Whether a world record-breaker or
not, Temo is extraordinary in South Africa where the average lifespan
is less than 50.
Temo,
who is now blind, attributes her longevity to a diet of fresh foods
and the backbreaking tasks of rural life in the farmlands of
Mamohwibidu, a remote village in the far reaches of South Africa's
northern Limpopo province.
As a young woman, she remembers
working hard.
"We would walk very far to fetch
firewood.

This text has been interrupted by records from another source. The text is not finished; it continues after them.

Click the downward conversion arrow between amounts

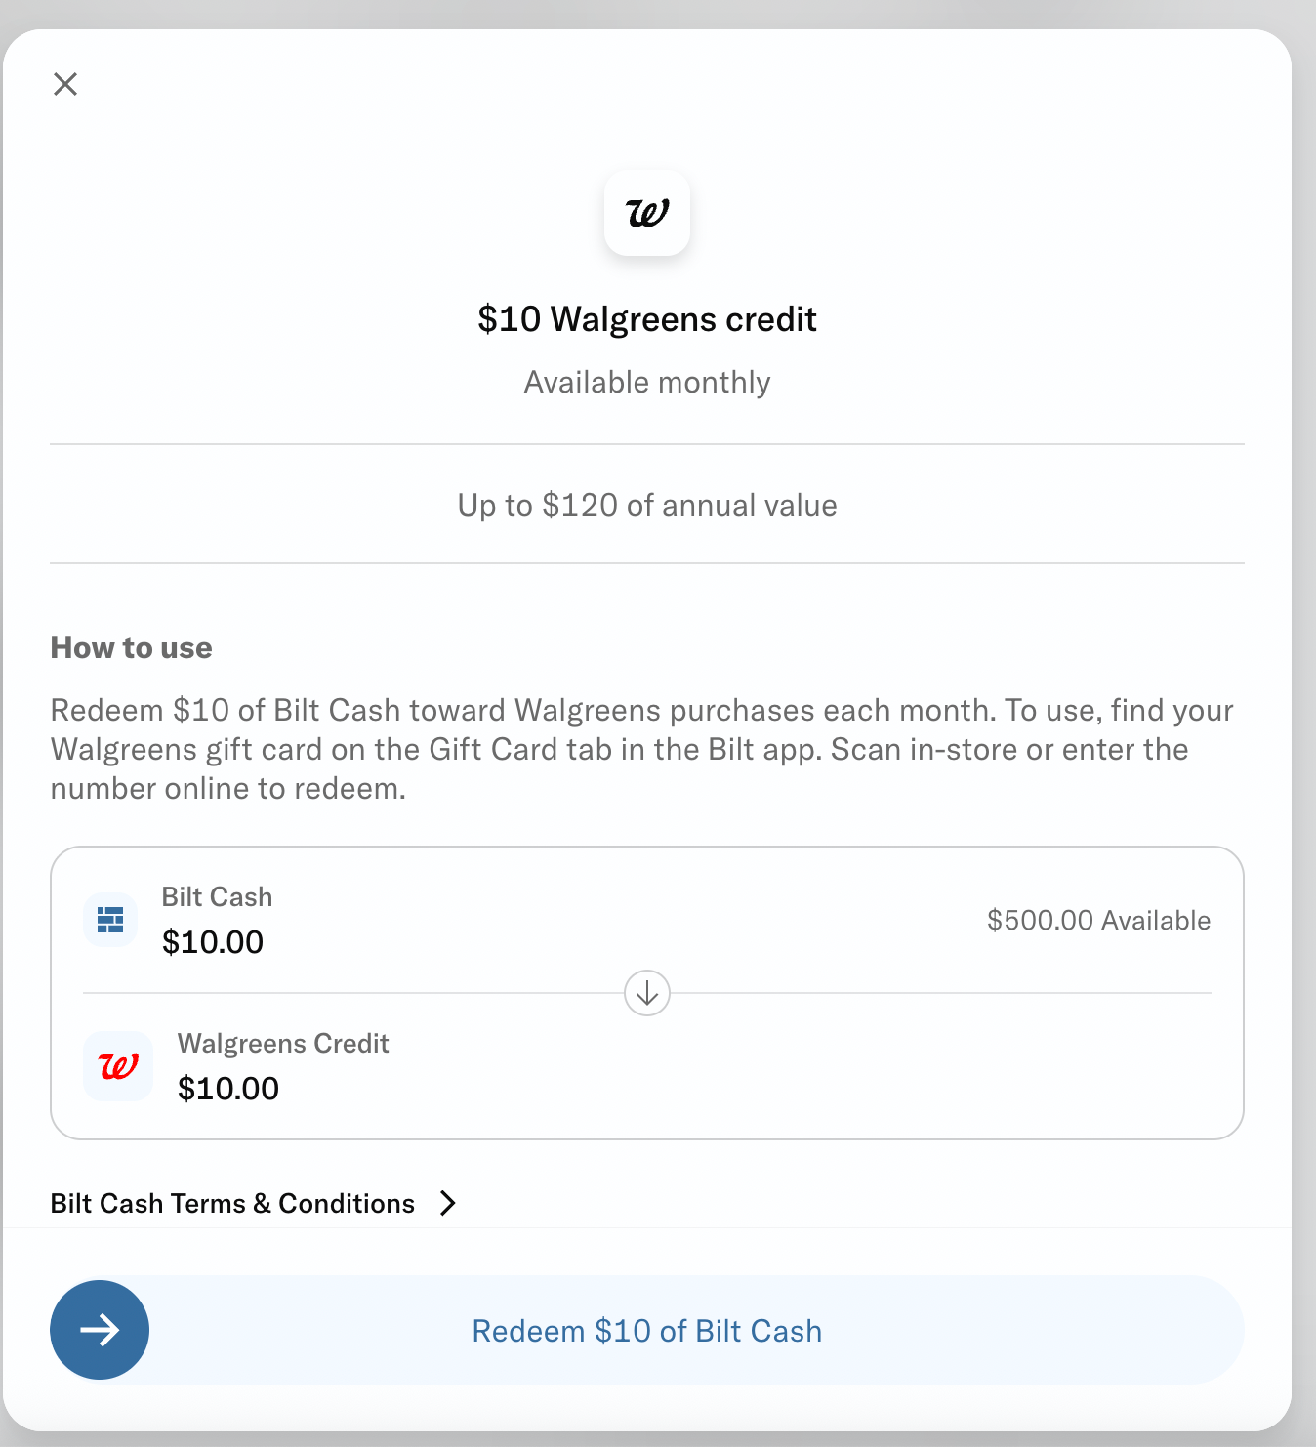click(646, 993)
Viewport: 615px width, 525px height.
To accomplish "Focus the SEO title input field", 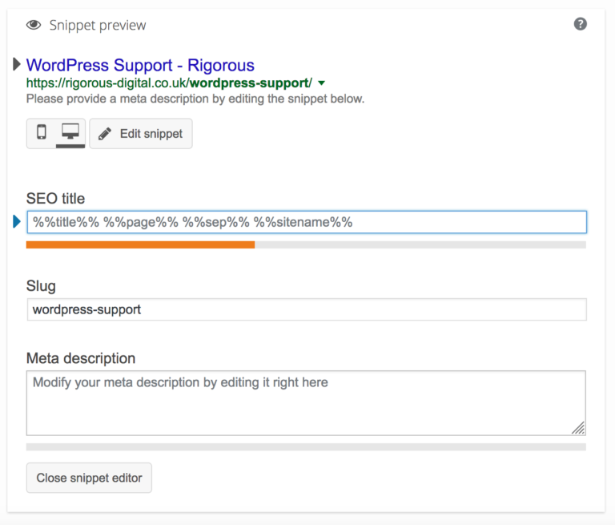I will pyautogui.click(x=307, y=222).
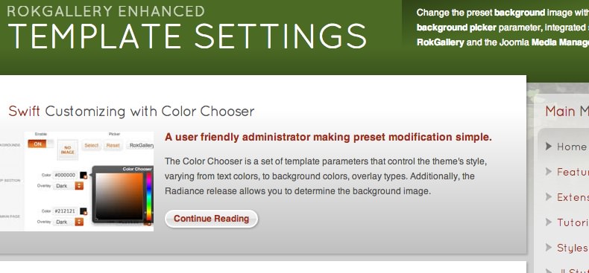This screenshot has width=589, height=273.
Task: Click the Continue Reading button
Action: pos(212,219)
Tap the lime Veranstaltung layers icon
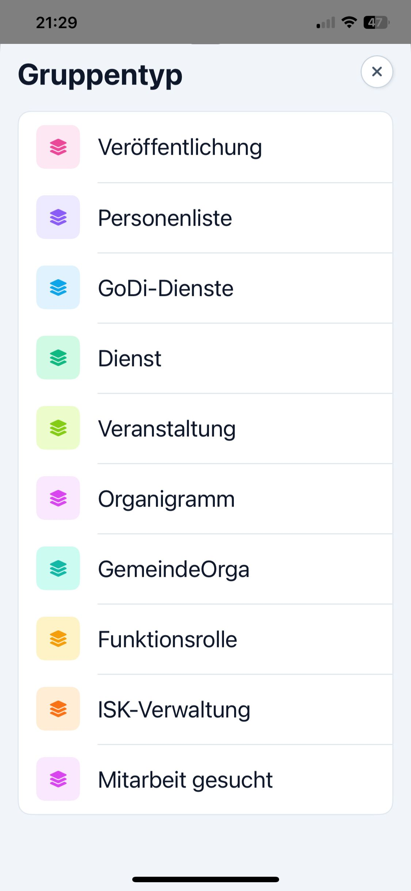The height and width of the screenshot is (891, 411). tap(58, 428)
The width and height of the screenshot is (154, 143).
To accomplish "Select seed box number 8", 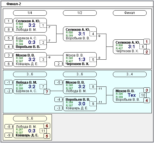I will (x=9, y=29).
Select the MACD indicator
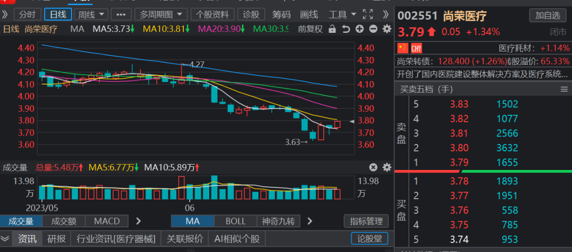572x252 pixels. pos(106,221)
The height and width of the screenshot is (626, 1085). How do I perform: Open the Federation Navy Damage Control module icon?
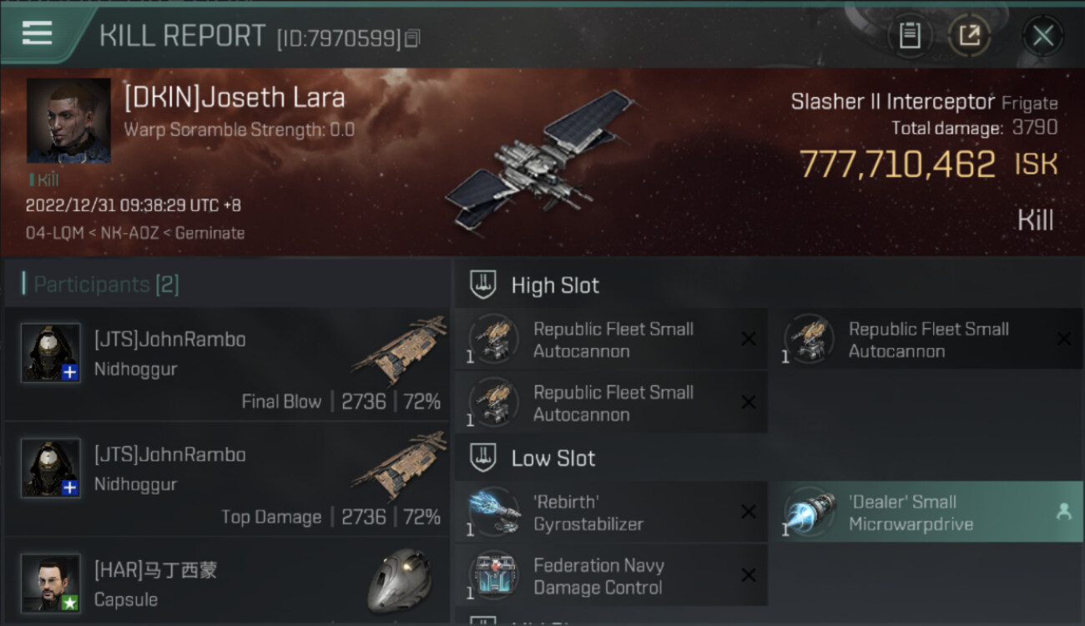point(493,575)
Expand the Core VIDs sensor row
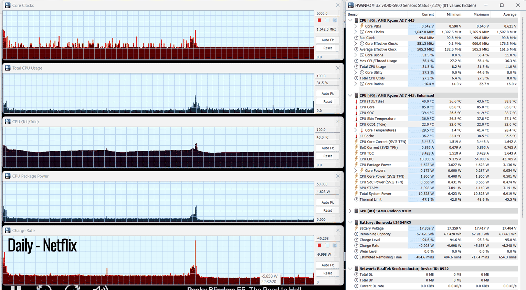 click(356, 26)
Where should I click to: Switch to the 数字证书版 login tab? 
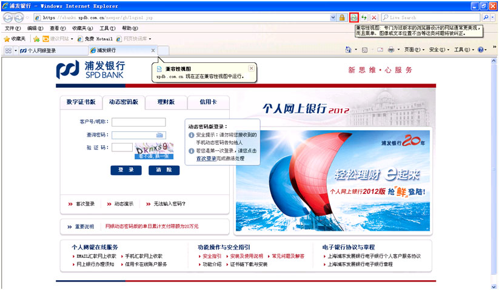[81, 102]
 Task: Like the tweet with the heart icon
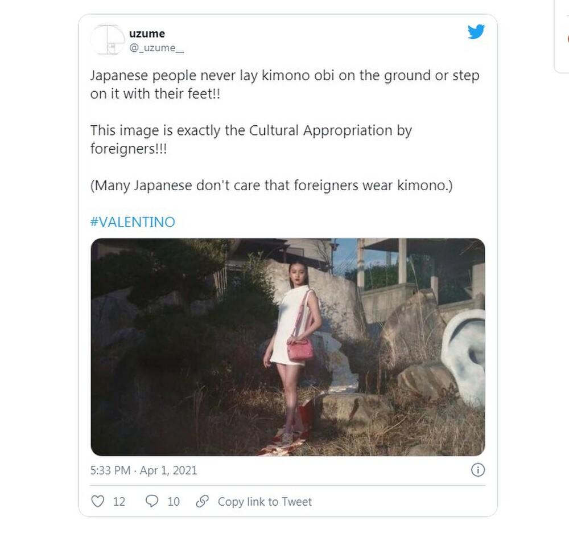coord(98,501)
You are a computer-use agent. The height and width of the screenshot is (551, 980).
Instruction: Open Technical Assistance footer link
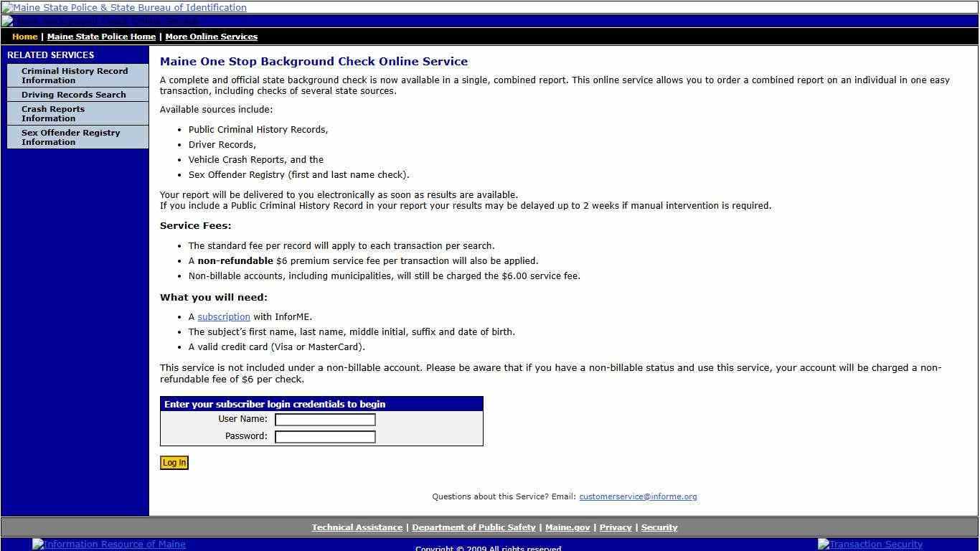click(x=357, y=527)
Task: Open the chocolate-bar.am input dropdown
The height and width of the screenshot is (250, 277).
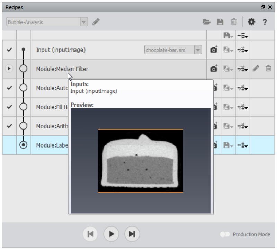Action: [198, 50]
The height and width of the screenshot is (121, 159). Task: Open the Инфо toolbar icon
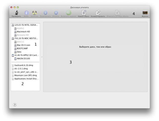tap(26, 13)
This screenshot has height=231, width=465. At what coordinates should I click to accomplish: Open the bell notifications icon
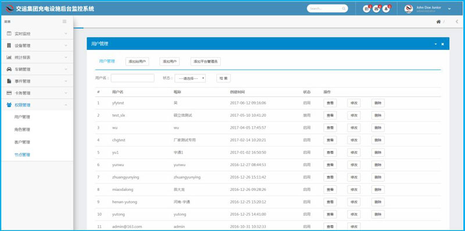[x=386, y=9]
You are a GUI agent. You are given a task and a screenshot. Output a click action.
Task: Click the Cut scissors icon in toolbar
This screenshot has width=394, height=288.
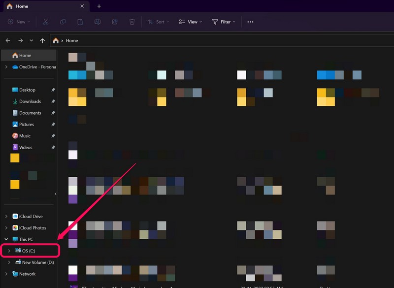(x=45, y=22)
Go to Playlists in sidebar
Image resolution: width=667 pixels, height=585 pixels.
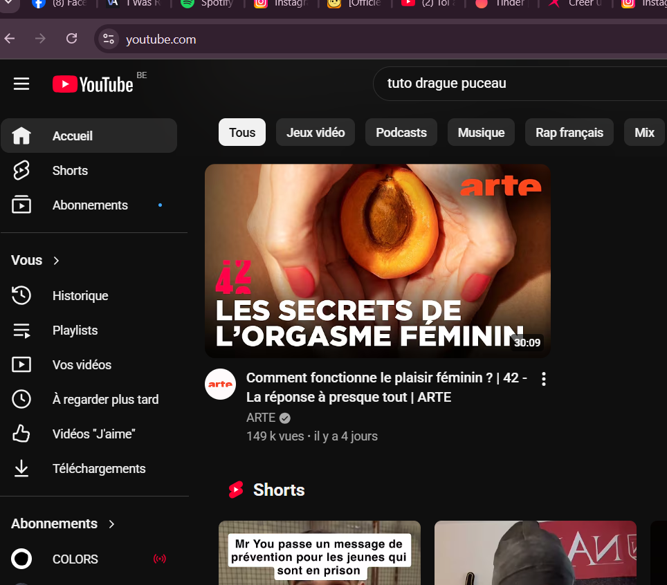(75, 331)
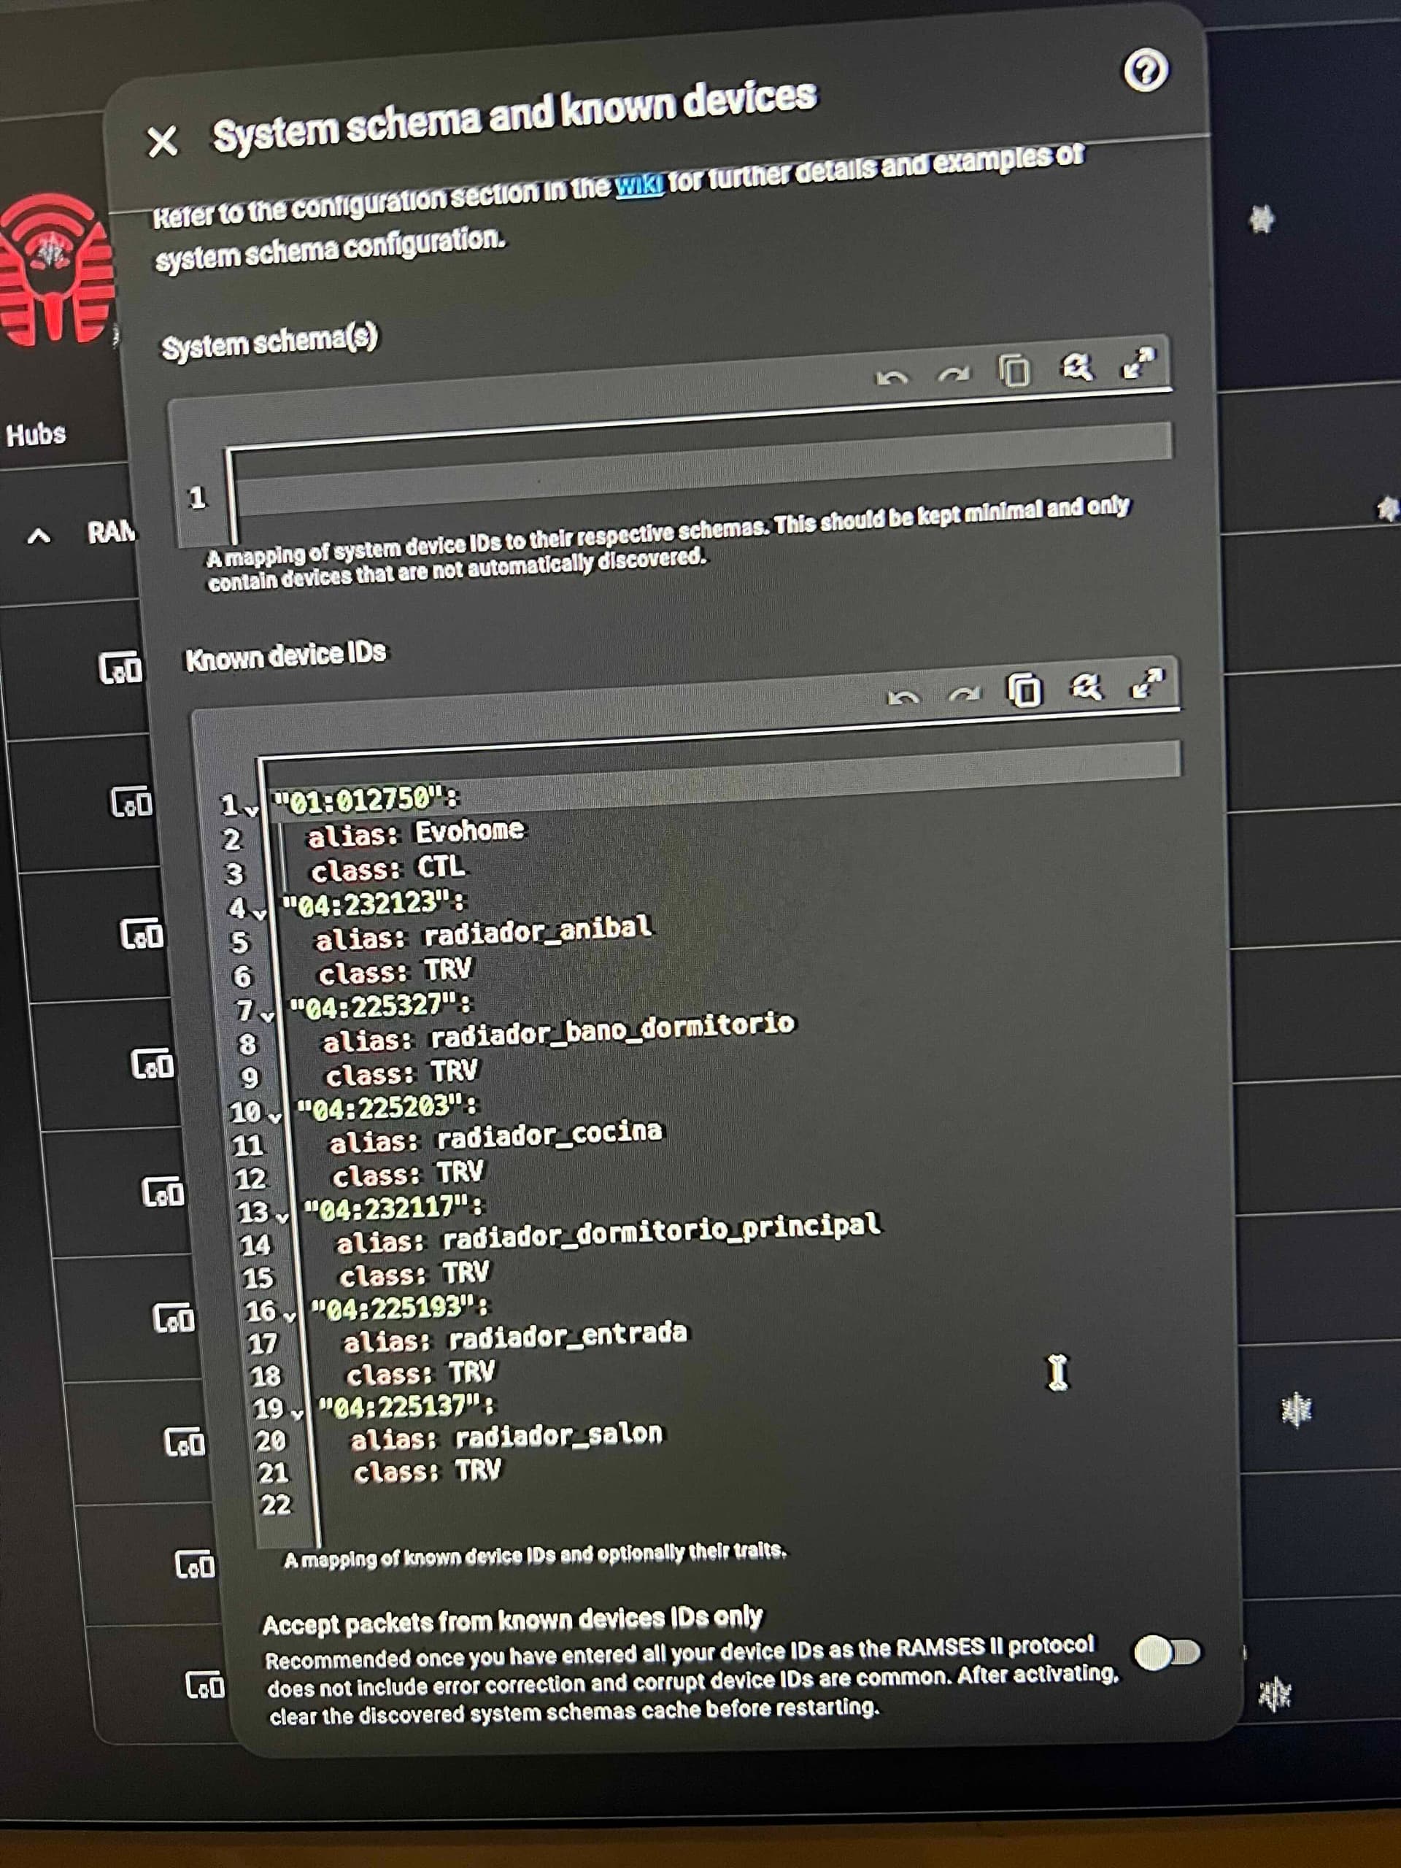Expand System schema editor to fullscreen
Viewport: 1401px width, 1868px height.
click(x=1138, y=363)
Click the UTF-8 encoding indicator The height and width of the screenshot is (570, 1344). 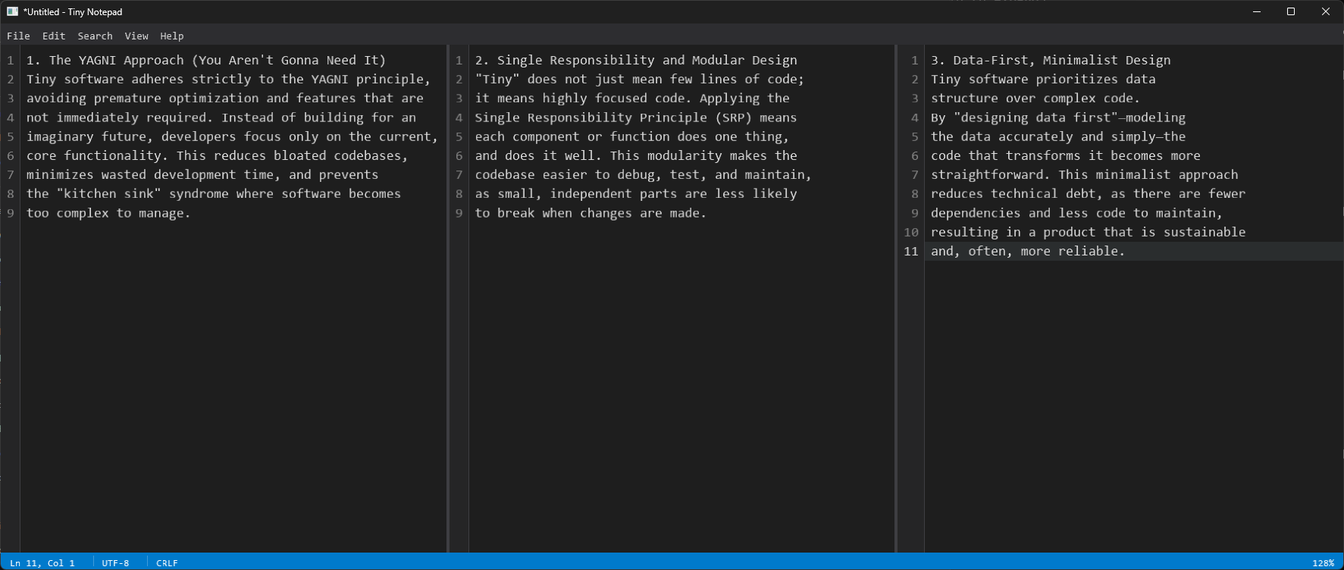pos(115,563)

We would make very big clay pots and use them to collect
water from a hole or river, and carry them back on our heads," she
told Reuters.
Temo,
a widow who has outlived four of her children, now enjoys the company
of her two surviving daughters -- themselves senior citizens -- and
several generations of more than 100 offspring.
She is a sports fan and hopes to
survive long enough to cheer on the home team during the 2010 Soccer
World Cup, which is being hosted in South Africa.
But strenuous physical activity is
out of the question now, says Temo, who is wheel-chair bound.
These days, she says she trains her
mind and maintains an upbeat attitude through storytelling and song.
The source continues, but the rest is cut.